*WHAT NEEDS TO BE DONE:*
In the entries below, find the string "every" and return each line holding it.

*PROVIDED MATERIAL:*
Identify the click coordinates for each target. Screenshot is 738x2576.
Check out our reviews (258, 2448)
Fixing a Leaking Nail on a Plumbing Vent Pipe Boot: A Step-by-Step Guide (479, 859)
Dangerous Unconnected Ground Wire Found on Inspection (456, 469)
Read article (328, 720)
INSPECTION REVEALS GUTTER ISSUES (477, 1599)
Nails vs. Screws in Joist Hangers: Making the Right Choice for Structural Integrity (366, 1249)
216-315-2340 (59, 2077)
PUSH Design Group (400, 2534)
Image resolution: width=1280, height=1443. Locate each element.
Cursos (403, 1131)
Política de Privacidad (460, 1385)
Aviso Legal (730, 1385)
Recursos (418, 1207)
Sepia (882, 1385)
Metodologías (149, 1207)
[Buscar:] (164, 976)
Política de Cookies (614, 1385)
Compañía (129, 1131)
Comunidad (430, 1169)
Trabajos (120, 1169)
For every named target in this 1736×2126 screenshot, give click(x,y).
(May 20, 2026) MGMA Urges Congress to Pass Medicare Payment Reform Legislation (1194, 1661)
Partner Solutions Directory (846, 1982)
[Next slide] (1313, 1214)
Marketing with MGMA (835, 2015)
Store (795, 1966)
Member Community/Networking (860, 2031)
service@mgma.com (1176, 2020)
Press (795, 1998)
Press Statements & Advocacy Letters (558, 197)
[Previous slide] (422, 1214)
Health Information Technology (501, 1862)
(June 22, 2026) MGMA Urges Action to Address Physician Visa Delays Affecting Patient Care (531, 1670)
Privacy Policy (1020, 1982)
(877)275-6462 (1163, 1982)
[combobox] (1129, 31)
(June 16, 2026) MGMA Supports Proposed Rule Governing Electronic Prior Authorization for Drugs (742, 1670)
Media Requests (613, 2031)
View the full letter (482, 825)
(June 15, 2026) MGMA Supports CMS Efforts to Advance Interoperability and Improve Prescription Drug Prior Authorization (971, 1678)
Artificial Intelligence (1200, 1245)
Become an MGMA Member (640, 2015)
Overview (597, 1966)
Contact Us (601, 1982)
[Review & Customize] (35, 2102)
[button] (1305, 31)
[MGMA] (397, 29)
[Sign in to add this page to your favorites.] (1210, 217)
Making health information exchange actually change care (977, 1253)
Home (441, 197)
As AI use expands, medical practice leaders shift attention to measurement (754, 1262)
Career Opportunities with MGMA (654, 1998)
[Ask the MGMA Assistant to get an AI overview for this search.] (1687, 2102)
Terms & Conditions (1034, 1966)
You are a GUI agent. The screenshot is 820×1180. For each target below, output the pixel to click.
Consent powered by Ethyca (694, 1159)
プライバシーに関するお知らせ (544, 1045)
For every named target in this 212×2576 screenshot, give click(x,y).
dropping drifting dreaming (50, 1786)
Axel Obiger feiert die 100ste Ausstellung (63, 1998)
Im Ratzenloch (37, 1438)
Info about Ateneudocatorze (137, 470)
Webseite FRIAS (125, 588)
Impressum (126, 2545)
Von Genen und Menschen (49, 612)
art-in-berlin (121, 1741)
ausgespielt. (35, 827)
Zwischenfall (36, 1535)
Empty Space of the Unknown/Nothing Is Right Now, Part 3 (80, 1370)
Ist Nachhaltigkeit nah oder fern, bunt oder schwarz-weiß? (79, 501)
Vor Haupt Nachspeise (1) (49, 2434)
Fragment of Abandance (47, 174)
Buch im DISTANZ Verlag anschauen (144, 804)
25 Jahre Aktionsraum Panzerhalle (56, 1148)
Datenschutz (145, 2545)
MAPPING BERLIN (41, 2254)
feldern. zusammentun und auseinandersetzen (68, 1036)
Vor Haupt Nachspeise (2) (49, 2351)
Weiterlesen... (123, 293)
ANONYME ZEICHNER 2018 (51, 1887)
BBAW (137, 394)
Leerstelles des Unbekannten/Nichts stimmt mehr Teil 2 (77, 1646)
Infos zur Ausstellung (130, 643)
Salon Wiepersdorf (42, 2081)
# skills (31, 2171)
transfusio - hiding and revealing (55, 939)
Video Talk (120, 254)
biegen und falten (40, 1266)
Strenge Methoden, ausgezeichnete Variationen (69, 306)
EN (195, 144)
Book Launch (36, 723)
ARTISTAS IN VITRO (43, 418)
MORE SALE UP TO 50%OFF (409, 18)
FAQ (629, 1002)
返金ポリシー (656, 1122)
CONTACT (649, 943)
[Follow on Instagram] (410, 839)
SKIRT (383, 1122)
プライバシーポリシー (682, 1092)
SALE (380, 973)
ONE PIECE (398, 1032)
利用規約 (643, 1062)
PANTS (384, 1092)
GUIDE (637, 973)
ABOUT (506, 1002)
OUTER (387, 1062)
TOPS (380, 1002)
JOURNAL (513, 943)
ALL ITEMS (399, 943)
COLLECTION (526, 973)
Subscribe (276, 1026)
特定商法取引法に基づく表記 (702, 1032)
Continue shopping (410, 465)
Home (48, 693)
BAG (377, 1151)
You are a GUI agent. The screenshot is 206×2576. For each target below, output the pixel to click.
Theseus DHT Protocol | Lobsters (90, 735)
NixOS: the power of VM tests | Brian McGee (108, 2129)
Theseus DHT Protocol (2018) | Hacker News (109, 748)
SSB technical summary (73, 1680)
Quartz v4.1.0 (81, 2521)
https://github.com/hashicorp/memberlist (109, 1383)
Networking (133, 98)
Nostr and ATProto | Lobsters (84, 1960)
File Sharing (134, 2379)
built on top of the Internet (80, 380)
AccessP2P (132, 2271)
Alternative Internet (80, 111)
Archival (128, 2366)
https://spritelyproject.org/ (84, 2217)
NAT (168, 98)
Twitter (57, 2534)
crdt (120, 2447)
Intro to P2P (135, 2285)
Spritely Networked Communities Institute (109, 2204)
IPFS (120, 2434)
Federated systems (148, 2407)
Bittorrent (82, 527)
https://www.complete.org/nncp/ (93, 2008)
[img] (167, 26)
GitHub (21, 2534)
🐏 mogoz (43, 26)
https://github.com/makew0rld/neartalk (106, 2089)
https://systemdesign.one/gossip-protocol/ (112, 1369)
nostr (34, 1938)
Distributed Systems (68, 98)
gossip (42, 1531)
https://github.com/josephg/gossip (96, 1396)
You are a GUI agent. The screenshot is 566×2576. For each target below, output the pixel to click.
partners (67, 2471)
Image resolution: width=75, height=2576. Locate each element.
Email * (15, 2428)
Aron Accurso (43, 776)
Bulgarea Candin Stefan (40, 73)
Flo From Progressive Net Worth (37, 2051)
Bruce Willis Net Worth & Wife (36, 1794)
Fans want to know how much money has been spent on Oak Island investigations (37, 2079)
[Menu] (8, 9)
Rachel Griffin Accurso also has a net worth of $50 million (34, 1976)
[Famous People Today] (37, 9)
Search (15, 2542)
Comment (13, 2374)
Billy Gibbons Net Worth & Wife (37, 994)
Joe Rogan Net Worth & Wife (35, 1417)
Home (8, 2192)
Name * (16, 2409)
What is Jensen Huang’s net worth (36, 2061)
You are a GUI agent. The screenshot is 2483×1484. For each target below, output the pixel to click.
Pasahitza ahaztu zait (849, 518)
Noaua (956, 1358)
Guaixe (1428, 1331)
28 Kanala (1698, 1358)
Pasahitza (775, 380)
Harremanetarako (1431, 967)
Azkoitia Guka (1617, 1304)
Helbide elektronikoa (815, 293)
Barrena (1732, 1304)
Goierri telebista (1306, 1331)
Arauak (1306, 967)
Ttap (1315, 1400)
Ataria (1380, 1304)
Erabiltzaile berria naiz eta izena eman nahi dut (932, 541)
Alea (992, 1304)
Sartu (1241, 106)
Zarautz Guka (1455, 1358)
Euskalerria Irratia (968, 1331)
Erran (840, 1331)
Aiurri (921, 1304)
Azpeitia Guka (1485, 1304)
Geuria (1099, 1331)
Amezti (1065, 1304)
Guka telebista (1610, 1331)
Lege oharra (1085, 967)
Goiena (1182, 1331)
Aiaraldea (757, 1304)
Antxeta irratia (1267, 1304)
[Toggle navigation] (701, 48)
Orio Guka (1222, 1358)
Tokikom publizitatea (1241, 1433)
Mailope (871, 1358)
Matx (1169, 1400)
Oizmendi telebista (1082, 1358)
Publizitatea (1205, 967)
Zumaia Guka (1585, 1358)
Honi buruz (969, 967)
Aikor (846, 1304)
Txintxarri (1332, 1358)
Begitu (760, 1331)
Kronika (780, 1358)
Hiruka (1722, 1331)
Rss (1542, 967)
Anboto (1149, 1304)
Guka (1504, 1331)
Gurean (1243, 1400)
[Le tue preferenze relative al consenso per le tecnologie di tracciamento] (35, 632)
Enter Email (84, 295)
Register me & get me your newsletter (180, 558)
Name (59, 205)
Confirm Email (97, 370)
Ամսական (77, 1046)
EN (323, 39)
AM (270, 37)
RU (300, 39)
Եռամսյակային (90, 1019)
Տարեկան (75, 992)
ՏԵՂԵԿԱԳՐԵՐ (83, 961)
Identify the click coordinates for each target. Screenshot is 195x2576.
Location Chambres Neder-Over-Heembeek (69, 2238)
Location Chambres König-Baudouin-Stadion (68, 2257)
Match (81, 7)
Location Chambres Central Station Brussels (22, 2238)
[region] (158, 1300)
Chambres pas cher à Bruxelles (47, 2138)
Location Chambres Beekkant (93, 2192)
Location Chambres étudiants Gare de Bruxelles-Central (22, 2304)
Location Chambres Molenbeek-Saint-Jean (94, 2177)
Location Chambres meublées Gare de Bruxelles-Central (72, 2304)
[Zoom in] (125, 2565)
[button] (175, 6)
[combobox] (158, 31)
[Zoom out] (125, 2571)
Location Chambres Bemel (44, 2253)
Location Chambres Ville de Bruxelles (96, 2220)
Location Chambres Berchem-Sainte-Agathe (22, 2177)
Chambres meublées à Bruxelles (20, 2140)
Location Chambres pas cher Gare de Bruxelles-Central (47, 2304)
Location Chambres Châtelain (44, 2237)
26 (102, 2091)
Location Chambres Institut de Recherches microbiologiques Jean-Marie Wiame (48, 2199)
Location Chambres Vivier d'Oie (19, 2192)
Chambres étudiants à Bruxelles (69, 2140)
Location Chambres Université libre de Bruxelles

*RESPONSE:*
For every named target in this 1736×2126 screenshot, give click(x,y).
For every named target in this 212×2576 screenshot, give click(x,y).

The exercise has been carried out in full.